• [AIM OF THE TASK]:
Would you please retype, exactly, the lines of the listing below between the line with "Task: Collapse the Intern tree node" and the line with "Given: Click the user profile avatar", inclusive?

• [PROVIDED DATA]:
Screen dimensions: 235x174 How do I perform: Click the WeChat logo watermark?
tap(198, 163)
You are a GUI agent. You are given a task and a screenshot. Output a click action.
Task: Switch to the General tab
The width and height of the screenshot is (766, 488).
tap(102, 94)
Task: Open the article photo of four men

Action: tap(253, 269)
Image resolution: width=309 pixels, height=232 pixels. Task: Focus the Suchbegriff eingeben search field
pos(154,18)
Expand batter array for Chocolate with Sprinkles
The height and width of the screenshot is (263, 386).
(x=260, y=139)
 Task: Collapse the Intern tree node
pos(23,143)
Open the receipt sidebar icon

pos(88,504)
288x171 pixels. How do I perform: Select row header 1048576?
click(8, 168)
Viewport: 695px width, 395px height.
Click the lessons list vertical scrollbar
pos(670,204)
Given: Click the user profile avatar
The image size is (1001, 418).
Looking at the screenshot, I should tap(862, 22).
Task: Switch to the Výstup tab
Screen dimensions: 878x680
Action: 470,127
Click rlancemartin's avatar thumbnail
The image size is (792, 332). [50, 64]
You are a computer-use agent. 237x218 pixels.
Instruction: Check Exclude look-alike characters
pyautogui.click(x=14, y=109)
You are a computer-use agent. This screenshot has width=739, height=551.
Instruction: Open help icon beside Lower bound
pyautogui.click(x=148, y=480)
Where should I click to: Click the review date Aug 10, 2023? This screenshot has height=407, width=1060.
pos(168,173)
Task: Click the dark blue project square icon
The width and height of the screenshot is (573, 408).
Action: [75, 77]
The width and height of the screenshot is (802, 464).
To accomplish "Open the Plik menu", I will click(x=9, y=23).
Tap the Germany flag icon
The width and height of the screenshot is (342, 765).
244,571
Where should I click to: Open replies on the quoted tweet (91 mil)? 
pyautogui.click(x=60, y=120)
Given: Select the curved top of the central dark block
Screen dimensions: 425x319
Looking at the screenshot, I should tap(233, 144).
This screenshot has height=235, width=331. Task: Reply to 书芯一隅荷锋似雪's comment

• [RESULT OF THIS TASK]:
 Task: Collapse the Intern tree node
pos(23,143)
Open the receipt sidebar icon

pos(88,504)
288x171 pixels. How do I perform: Select row header 1048576?
click(8, 168)
Viewport: 695px width, 395px height.
Click the lessons list vertical scrollbar
pos(670,204)
Given: Click the user profile avatar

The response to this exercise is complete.